ORDER Before the Court is Plaintiff’s motion to remand, dkt. no. 8, wherein he argues Defendants’ removal of this case was improper. Defendants have responded in opposition, dkt. no. 9, and the motion is ripe for review. BACKGROUND This case arises from Plaintiff’s termination of employment. In the complaint,1 Plaintiff Doc Hobbs alleges he was employed as a detention officer by Defendant Office of Wayne County Sheriff (“Sheriff’s Office”) while Defendant John Carter served as Sheriff. Dkt.
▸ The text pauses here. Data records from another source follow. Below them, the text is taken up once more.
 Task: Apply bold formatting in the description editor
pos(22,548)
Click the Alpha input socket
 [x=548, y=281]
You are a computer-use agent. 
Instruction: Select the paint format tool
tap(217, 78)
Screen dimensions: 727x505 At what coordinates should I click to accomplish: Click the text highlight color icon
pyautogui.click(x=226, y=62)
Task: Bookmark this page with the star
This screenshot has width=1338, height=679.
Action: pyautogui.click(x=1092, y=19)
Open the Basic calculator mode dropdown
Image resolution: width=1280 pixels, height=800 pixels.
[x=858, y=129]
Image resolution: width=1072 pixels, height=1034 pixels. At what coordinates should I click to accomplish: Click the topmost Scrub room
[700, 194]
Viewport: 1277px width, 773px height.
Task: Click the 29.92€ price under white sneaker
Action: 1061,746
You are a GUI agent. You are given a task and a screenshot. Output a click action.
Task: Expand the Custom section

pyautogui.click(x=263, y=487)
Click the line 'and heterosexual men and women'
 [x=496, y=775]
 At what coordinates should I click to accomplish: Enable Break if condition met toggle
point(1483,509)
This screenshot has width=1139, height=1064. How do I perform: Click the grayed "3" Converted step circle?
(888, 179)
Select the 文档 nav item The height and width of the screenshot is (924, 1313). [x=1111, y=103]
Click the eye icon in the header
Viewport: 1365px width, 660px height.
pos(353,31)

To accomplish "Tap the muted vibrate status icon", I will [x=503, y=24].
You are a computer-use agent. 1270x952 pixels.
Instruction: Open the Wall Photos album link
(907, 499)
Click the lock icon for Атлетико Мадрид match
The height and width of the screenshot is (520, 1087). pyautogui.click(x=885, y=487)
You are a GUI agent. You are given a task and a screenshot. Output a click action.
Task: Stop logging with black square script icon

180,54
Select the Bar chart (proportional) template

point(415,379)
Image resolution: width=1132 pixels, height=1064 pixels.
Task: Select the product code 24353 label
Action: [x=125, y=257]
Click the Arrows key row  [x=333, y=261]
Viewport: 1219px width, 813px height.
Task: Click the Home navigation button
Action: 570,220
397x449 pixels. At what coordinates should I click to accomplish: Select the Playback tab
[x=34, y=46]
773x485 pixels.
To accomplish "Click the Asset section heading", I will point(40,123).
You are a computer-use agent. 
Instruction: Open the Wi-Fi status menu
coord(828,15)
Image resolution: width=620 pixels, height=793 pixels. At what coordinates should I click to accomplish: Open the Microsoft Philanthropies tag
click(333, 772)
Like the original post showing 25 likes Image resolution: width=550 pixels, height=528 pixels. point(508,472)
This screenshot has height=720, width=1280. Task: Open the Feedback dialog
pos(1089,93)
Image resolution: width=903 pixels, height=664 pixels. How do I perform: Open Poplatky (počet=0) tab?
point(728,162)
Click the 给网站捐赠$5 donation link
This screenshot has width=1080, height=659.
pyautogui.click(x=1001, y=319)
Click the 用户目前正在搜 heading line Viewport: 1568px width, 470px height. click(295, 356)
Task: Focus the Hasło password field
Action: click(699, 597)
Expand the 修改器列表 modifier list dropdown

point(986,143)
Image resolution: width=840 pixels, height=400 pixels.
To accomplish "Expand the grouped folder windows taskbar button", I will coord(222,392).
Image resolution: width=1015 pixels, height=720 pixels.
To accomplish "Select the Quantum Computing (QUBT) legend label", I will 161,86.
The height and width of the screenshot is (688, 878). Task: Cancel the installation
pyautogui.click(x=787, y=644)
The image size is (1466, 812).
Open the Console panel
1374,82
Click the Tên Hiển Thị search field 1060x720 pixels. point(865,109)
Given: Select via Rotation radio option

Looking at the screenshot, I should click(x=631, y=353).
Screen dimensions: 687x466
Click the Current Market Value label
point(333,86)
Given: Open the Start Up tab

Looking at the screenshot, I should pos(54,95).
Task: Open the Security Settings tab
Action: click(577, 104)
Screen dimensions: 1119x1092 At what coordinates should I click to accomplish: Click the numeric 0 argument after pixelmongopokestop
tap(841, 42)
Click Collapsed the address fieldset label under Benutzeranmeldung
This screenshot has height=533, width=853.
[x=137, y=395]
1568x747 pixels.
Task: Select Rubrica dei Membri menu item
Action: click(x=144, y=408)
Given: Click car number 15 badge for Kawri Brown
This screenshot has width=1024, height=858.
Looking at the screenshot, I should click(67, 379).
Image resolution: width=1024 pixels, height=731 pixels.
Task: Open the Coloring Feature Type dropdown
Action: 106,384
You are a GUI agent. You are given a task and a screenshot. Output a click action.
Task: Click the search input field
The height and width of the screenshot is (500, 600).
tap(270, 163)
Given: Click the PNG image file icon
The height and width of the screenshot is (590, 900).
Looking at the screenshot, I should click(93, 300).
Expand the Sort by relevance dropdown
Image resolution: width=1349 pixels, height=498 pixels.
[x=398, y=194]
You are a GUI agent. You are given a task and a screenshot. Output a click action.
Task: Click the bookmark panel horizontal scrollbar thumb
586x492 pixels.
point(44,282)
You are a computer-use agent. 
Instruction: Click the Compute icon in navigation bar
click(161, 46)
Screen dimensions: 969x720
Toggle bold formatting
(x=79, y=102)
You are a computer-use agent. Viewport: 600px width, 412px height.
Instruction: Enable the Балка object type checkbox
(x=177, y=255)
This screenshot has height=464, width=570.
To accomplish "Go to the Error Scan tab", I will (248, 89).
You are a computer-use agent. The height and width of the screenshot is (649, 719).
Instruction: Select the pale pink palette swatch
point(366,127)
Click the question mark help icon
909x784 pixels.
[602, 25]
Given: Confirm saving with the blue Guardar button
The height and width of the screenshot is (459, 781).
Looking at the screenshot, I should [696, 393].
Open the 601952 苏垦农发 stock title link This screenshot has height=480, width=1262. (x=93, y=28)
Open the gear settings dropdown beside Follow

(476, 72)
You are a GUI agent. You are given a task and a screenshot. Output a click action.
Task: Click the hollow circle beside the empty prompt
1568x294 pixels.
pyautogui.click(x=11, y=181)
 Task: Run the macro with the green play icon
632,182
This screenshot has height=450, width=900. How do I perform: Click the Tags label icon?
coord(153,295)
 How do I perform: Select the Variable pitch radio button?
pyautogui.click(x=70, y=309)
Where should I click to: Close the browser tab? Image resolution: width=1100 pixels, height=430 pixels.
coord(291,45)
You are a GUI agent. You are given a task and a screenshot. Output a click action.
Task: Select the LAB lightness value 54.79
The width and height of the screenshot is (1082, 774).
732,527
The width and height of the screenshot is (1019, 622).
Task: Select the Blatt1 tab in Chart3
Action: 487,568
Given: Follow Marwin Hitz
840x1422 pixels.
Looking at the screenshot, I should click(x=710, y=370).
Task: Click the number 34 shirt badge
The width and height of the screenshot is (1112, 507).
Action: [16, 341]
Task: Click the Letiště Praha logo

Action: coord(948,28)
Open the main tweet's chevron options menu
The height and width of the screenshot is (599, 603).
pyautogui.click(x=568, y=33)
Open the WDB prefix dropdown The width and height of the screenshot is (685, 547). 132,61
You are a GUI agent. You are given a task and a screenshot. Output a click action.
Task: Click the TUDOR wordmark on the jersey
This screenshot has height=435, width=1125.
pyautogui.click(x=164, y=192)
No. 1-1 ¶¶ 3, 6. On or about February 18, 2018,
1 “When considering a motion to remand, the district court accepts as true all relevant allegations contained in the complaint and construes all factual ambiguities in favor of the plaintiff.” Gulf-to-Bay Anesthesiology Assocs., LLC v. UnitedHealthcare of Fla., Inc., No. 8:18- CV-233-EAK-AAS, 2018 WL 3640405, at *1 n.1 (M.D. Fla. July 20, 2018) Plaintiff was suspended without pay, without being given written notice of the specific reasons for suspension. Id. ¶ 7. Plaintiff was never afforded a hearing. Id. ¶ 8. “Under the personnel plan, adopted by the Sheriff and [Defendant] Wayne County Board of Commissioners, the Plaintiff was entitled to a written statement
of charges against him and he was entitled to a hearing.” Id. ¶ 9. Plaintiff was terminated by Defendant Carter on November 18, 2020. Id. ¶ 10. According to the complaint, Plaintiff did not become aware of his termination until many months later when he requested a copy of his personnel file, wherein he discovered the notice of termination. Id. ¶ 12. Plaintiff demands judgment against Defendants for breach of contract in the amount of $500,000.00; judgment against Defendants for violation of Plaintiff’s due process rights in the amount of $500,000.00; actual damages, punitive damages, and reasonable attorney’s fees in the amount of $1,000,000.00, with costs; and reinstatement to his
position with the Sheriff’s Office. Id. at 5. Plaintiff filed his complaint against Defendants on November 14, 2022 in Wayne County Superior Court. Dkt. No. 1-1 at 1. Though Plaintiff’s claims are not demarcated by headings, it appears he alleges a state law contract claim and a Due Process claim pursuant to the U.S. and Georgia Constitutions. Dkt. No. 1- 1 ¶¶ 16, 17 (alleging that “while the personnel plan was in effect, [it] gave the Plaintiff contractual rights to have the personnel plan followed,” and Defendants are “therefore in breach of the contract”); id. ¶ 18 (alleging that “he had a legitimate expectation of continued employment . . . , which therefore constituted a property right under the Constitution of the United
States as well as under the Constitution and Laws of the State of Georgia”). On December 23, 2022, Defendant Carter,2 jointly with Defendant Sheriff’s Office and Defendant Board of Commissioners, removed the case to this Court on the basis of federal question jurisdiction. Dkt. No. 1 (citing 28 U.S.C. §§ 1331, 1441(b)). One week later, Defendants Sheriff’s Office and Board of Commissioners moved to dismiss Plaintiff’s complaint. Dkt. No. 4. On January 23, 2023, Plaintiff moved to remand, arguing “the Complaint does not show on its face that this Court has jurisdiction.”3 Dkt. No. 8 at 1.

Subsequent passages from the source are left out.